The raid on Erikli was performed by members of the Kuva-yi Milliye in the Greco-Turkish War. The Malgaç attack had shocked the Greeks, so the members of the Kuva-yi Milliye planned to perform another assault.

== Prelude ==
Erikli was located about 20 km west of Aydın. In Erikli the Greeks had stationed two companies of an Evzones battalion. The Kuva-yi Milliye planned to lower the morale of the Greek troops by attacking them in Erikli and at the same time boost the resistance feelings of the Turkish population. Another aim was to force Greek troops to pull out of the vicinity of Aydın.

== Raid ==
The Turkish forces started their attack on the night of 21–22 June 1919. Supported by machine gun fire and the use of their own made hand bombs, they attacked under the cover of darkness.
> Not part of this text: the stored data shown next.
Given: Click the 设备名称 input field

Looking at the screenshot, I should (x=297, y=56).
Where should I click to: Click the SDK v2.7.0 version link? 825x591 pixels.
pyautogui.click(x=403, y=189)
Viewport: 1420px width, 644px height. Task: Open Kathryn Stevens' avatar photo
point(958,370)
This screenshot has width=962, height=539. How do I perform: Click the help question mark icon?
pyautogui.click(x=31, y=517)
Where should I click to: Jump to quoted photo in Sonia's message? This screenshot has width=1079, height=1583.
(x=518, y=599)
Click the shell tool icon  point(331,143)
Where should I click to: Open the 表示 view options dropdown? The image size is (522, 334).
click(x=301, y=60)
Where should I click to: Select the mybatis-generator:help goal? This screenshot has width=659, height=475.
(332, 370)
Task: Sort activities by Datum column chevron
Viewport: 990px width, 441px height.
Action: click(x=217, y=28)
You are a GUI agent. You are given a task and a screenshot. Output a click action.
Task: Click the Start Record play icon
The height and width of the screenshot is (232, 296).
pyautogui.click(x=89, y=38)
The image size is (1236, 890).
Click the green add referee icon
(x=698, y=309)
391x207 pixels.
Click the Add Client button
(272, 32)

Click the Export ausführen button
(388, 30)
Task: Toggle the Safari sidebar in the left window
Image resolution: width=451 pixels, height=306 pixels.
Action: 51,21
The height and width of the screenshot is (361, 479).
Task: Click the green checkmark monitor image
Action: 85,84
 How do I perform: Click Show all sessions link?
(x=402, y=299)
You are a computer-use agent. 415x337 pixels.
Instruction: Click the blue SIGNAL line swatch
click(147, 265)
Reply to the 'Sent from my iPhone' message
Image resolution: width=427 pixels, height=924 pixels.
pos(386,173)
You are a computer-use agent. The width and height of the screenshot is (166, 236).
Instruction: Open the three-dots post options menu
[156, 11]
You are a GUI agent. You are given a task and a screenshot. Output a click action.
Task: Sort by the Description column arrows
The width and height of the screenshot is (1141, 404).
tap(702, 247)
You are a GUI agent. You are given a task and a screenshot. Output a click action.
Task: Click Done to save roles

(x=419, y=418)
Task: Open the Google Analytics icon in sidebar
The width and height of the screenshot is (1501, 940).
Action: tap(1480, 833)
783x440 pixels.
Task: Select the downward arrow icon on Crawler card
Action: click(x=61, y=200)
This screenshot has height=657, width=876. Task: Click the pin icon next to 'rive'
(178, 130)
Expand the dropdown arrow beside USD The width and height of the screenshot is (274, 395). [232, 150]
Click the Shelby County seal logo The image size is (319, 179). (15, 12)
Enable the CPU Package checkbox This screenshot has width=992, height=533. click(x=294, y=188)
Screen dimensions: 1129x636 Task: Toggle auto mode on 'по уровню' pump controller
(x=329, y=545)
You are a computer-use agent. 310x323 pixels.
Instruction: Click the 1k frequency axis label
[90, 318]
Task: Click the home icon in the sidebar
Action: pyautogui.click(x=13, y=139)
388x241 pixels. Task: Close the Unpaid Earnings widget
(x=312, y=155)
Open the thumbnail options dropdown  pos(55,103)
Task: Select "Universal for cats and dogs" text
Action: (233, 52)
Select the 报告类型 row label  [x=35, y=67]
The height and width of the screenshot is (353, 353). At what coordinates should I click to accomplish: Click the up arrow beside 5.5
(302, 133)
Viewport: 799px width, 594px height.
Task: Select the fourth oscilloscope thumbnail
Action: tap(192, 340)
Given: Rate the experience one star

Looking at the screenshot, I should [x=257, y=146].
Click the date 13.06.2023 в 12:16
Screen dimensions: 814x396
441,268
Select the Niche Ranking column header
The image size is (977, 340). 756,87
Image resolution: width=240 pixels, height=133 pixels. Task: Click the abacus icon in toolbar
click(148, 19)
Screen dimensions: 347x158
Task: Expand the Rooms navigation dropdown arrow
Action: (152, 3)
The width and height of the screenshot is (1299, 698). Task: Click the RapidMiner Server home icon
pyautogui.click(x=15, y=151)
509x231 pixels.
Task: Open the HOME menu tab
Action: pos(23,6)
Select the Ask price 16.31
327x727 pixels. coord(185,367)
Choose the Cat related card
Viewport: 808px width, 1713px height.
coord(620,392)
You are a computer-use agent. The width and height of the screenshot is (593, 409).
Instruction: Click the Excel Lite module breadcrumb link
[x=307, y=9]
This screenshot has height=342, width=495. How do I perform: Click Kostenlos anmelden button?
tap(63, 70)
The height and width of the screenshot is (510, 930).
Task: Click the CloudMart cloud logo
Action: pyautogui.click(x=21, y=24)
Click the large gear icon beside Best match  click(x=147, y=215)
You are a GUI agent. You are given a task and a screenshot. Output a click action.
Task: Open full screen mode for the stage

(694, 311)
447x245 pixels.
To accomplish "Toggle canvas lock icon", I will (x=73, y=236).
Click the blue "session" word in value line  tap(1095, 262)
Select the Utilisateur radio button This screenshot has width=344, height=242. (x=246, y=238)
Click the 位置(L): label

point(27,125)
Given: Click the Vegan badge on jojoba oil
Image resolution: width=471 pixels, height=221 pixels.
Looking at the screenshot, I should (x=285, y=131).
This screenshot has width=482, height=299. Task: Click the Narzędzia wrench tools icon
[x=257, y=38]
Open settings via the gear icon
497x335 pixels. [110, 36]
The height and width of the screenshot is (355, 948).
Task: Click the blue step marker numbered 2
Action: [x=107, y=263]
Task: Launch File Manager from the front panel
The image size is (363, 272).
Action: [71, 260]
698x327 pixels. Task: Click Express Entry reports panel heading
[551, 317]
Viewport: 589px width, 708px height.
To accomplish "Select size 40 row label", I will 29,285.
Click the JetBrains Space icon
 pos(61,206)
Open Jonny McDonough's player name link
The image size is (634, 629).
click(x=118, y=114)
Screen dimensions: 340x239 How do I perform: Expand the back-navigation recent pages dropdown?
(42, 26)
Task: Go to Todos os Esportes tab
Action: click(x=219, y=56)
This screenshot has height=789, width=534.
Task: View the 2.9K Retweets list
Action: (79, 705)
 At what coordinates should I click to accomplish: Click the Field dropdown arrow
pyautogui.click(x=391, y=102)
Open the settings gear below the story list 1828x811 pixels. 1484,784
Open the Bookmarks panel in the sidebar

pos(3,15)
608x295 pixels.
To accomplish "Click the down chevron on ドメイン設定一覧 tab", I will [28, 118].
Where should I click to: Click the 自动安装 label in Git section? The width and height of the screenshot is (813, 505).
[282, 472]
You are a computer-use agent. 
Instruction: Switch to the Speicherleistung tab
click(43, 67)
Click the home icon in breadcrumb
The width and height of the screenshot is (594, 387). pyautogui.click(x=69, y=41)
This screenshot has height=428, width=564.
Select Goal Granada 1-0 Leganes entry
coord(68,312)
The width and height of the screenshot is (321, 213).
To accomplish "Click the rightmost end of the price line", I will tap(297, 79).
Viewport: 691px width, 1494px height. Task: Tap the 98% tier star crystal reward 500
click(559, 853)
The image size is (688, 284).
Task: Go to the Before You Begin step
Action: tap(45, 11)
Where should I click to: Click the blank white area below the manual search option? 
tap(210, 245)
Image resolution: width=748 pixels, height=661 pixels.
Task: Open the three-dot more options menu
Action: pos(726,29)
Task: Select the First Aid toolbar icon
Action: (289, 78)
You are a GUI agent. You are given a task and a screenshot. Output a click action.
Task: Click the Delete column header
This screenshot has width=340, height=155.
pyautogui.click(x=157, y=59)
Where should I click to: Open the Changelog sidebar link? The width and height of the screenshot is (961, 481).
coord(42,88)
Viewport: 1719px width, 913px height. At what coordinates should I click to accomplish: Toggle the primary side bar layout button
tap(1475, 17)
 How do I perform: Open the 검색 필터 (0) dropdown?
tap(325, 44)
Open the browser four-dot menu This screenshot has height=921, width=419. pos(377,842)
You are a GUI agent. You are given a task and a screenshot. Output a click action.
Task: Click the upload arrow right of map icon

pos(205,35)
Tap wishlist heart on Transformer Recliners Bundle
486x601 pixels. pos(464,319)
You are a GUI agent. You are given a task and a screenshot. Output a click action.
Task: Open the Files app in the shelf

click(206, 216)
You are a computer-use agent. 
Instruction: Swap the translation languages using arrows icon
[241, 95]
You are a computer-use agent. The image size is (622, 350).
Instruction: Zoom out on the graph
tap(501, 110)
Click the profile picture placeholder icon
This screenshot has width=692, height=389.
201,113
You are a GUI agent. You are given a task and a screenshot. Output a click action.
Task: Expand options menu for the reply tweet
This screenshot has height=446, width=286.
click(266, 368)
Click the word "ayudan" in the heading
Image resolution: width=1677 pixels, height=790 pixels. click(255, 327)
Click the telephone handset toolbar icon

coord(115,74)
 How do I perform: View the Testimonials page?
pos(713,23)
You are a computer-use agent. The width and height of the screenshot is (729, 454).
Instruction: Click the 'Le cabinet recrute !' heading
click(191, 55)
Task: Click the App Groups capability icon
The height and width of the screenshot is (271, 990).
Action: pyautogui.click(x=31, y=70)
After a two-hour clash and inflicting high casualties on their enemy, the Turkish irregulars retreated back to their positions.

== Aftermath ==
The Greek units had suffered 30 killed and 40 wounded, while the Turks had seven killed and 10 wounded. Facing more high casualties, the rest of the Greek troops beat a hasty retreat out of Erikli. The raid was protested by the British intelligence officer in Aydın.

== Sources ==
- Oğuz Gülcan, BATI ANADOLU’DA KUVAYI MİLLİYENİN OLUŞUMU (1919–1920) , Ankara Üniversitesi Türk İnkılap Tarihi Enstitüsü, 2007, page 254 (Ankara University Open Archive System).